— START OF Text segment —

Edit: I goofed when setting up the free book promotion and accidentally made Mechanical Heart, my steampunk Rapunzel retelling, free instead. Blood in the Snow will instead be free from October 27 to October 29.
Since tomorrow is Blood in the Snow's book birthday, I wanted to relate my post to either the book or publishing somehow. That said, doing a "Things I've Learned Since Publishing" seemed a little cliche — plus, I'd rather save that post for when I've gained another book or two's worth of experience. And, while I have been working on figuring out what the next year or two looks like, publishing-wise, I don't have solid enough plans to announce five more books that I'm going to publish. The one thing that I can say about the future is that it's going to include quite a few more fairy tale mash-ups like Blood in the Snow, though not all of them will be in the same world. And, at the suggestion of the wonderful Jenelle Schmidt, I'm spotlighting five such stories that I want to write at some point.

— END OF Text segment —
— START OF Records for the exercise —

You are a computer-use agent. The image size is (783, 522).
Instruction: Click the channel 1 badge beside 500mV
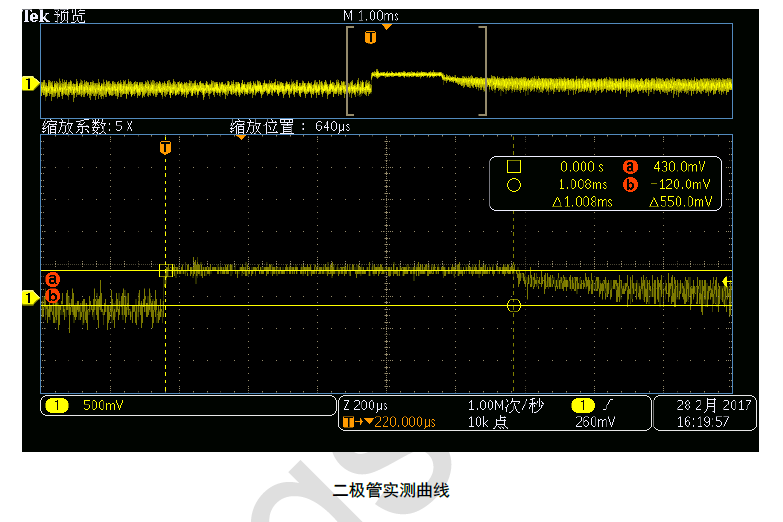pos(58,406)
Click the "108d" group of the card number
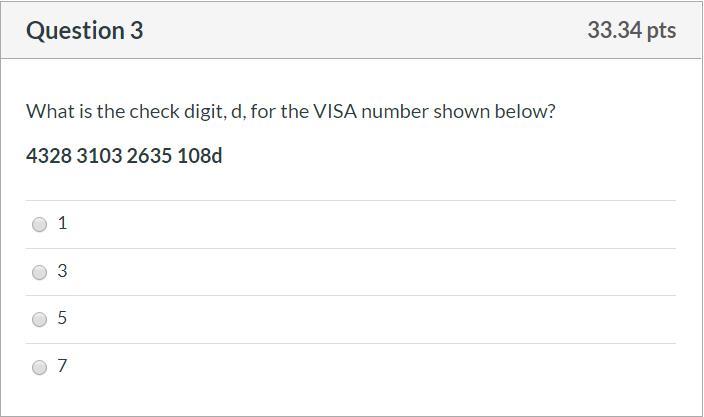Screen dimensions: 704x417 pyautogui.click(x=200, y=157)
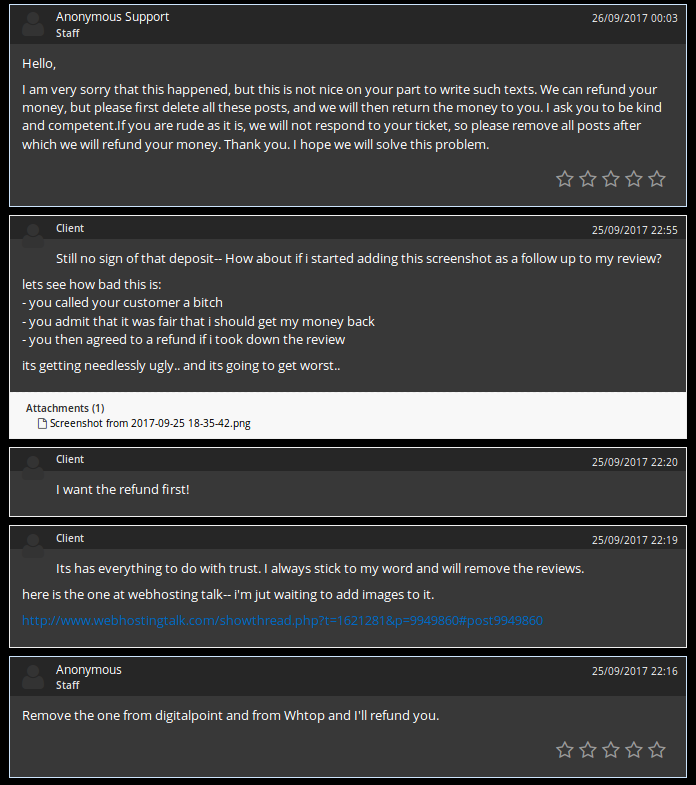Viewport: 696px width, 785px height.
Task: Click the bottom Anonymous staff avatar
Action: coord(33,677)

— END OF Records for the exercise —
— START OF Records for the exercise —

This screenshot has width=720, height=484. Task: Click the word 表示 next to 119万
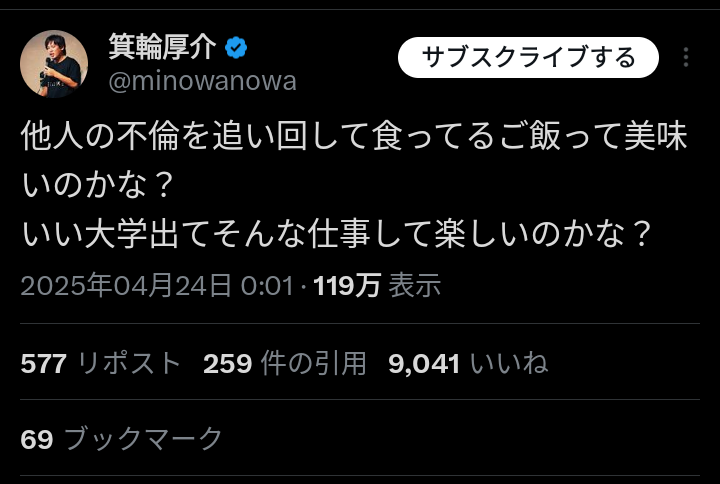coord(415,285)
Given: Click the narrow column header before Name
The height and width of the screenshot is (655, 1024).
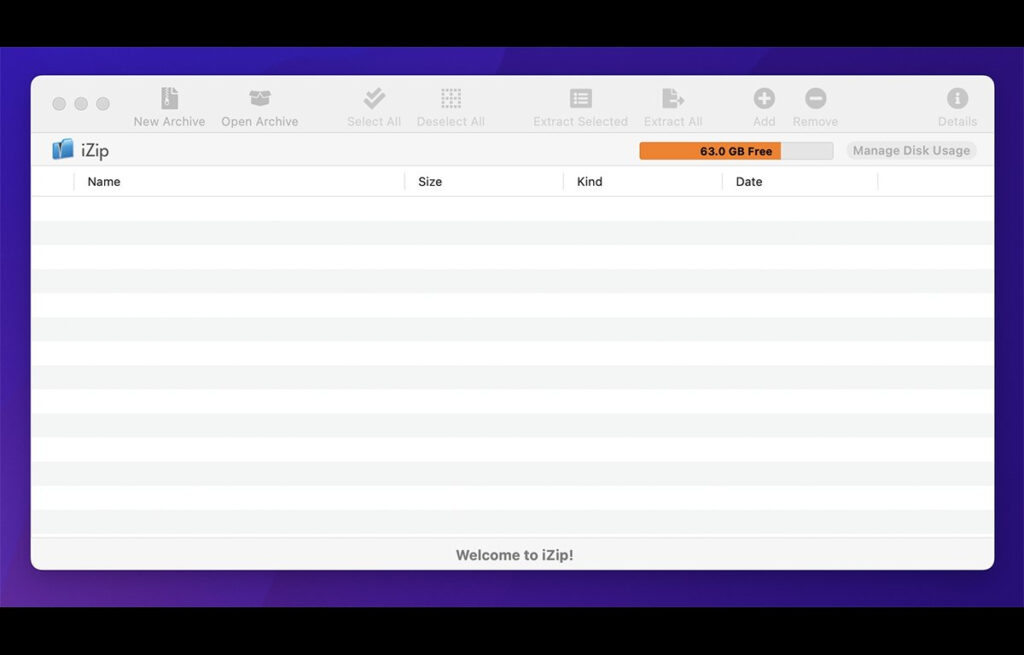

— END OF Records for the exercise —
— START OF Records for the exercise —

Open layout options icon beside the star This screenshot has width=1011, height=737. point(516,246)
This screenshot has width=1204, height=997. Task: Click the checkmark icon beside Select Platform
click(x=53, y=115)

— END OF Records for the exercise —

### Problems to solve
A. In the listing, transcribe the lines from the one containing "This screenshot has width=1204, height=997." through the one containing "click(x=53, y=115)", including both of those lines.
B. Pick up the blog post about planned fairy tale mash-ups at the point where it stops.
The blog post and the listing were taken from unrelated sources.

### Outputs
A.
This screenshot has width=1204, height=997. Task: Click the checkmark icon beside Select Platform
click(x=53, y=115)

B.
Fairy Tale Mashups I Want to Make Reality
- Sleeping Beauty/Rapunzel featuring a benevolent witch and the tower as a refuge rather than a prison . . . though, of course, it still feels like a prison at times. In this case, Rapunzel's parents send her to the tower under the protection of the good fairy who modified the Sleeping Beauty curse in hopes that they can protect her from the full effects of the curse . . . but of course it doesn't work out quite as well as one would hope.
- The Odyssey/Beauty and the Beast, which I'm counting even though one of those is an epic myth and not a fairy tale. This would be more of having one as a sequel to the other — the Odysseus character becomes Beauty's father, and in the process of all his adventures, encounters the beast and gets into that whole situation. Then he returns home and reunites with his family — only to be sad because he just got back to his daughter and now either he or she is going to die. But she's all like "Dad, I'm your daughter. I got this. Have a little faith," and the whole Beauty and the Beast story plays out from there.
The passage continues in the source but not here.